Work to be completed: Could you copy, word for word, only the lines from the one containing "978x564 pixels." through the last line of the records below, both included?
Material for the task Block Start
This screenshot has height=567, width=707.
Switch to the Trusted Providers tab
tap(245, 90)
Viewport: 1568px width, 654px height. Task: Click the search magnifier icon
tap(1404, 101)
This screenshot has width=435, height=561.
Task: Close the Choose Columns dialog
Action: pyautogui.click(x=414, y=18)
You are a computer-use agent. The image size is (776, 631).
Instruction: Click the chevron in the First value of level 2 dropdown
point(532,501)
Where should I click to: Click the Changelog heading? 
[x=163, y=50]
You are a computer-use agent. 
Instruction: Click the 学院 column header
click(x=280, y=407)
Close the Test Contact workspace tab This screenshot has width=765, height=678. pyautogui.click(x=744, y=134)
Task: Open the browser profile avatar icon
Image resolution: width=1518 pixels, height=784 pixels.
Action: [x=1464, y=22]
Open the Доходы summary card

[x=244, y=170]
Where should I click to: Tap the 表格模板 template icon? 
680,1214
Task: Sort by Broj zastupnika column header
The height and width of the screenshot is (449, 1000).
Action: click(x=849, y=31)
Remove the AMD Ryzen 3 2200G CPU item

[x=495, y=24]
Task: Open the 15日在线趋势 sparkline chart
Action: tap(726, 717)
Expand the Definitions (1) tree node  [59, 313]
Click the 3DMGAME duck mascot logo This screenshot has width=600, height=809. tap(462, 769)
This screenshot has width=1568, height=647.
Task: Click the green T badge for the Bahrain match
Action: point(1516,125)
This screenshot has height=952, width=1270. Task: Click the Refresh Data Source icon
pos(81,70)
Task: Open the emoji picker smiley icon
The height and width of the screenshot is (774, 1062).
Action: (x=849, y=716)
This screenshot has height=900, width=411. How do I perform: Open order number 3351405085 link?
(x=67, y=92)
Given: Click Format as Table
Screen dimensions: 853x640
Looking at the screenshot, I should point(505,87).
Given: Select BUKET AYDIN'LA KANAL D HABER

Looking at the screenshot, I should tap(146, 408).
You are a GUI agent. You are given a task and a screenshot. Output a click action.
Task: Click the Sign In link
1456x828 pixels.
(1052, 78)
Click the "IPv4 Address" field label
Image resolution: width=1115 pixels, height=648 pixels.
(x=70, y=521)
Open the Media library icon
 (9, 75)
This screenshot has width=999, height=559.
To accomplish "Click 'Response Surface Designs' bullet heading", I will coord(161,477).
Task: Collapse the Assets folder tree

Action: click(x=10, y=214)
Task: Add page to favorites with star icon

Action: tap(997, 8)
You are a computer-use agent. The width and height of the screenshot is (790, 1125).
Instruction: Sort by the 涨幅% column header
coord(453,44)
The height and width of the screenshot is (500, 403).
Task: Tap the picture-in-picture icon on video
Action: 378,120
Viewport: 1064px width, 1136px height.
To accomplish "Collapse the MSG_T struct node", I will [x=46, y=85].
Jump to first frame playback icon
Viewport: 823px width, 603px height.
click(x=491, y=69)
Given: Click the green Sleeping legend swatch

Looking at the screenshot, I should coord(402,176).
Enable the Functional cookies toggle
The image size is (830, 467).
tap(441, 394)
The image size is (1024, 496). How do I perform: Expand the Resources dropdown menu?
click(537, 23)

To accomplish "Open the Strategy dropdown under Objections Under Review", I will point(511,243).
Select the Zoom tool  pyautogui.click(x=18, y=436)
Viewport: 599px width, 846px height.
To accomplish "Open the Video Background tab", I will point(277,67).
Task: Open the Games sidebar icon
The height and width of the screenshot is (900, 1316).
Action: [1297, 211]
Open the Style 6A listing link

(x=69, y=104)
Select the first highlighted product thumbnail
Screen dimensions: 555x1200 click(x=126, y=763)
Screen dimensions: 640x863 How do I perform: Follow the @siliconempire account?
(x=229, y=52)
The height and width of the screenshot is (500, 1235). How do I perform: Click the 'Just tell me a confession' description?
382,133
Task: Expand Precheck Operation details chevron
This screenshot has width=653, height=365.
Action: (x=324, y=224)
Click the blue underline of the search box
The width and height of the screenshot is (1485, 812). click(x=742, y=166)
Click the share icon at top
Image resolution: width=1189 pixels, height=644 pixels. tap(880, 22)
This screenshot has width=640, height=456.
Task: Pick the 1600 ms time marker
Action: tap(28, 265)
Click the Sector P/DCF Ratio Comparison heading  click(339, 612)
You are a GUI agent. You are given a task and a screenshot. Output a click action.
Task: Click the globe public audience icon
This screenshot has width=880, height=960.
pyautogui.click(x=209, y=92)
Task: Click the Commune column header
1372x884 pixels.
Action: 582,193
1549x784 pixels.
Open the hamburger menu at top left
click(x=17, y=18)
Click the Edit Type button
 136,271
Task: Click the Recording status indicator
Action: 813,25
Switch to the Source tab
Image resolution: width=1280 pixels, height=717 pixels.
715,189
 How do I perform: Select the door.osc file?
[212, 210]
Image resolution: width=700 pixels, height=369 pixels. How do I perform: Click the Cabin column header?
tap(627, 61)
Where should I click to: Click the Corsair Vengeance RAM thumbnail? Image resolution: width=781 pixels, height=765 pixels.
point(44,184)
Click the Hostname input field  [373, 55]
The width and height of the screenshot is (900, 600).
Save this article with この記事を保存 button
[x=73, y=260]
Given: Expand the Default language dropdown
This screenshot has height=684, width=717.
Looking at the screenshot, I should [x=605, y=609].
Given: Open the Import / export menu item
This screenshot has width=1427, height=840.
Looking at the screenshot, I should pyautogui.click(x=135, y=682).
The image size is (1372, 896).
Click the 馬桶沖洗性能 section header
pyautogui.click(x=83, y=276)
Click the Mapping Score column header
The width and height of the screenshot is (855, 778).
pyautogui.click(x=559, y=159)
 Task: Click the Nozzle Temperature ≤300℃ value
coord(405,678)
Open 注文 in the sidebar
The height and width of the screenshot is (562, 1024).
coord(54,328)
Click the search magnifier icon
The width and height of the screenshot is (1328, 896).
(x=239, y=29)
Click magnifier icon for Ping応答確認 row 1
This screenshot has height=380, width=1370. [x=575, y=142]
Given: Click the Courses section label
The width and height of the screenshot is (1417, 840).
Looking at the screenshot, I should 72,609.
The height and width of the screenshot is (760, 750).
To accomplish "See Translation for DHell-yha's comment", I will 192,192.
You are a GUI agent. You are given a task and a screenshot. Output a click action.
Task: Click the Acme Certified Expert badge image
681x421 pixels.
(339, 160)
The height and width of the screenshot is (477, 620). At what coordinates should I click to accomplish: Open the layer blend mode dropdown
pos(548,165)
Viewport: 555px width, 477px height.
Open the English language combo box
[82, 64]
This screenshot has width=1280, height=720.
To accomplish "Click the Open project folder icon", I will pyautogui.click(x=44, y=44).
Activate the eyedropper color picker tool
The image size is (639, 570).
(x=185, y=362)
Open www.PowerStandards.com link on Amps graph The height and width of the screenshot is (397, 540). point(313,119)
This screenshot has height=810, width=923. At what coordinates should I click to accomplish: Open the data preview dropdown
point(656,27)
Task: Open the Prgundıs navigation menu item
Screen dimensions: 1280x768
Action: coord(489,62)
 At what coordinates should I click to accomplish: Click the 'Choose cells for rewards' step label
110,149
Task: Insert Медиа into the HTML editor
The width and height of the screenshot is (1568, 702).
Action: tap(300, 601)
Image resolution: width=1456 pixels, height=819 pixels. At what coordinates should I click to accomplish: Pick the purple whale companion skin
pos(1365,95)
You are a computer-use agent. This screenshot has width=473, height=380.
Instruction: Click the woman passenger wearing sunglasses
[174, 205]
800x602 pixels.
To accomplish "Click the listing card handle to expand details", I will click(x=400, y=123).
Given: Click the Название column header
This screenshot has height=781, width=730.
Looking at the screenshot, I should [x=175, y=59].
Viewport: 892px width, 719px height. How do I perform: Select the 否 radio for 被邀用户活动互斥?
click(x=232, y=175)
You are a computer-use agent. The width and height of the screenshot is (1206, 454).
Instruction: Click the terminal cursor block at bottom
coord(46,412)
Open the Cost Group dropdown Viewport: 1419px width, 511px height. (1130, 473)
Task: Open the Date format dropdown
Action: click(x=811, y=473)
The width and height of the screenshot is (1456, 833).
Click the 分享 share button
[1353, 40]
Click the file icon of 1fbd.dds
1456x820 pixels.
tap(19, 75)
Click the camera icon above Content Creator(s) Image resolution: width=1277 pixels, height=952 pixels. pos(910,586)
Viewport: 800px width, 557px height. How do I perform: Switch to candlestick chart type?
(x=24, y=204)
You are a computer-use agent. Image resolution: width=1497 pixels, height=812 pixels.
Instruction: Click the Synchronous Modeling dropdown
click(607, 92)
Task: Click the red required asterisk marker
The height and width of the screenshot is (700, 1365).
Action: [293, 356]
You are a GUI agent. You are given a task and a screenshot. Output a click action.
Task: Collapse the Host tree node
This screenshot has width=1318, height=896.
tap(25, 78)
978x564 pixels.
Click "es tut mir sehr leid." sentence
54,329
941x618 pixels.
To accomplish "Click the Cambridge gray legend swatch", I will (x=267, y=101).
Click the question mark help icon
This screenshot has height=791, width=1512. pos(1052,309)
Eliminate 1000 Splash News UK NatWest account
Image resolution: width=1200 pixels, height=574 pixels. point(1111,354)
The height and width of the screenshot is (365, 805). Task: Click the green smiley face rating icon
Material for the task Block End
Reply to the exercise:
978x564 pixels.
Click "es tut mir sehr leid." sentence
54,329
941x618 pixels.
To accomplish "Click the Cambridge gray legend swatch", I will (x=267, y=101).
Click the question mark help icon
This screenshot has height=791, width=1512. pos(1052,309)
Eliminate 1000 Splash News UK NatWest account
Image resolution: width=1200 pixels, height=574 pixels. point(1111,354)
The height and width of the screenshot is (365, 805). Task: Click the green smiley face rating icon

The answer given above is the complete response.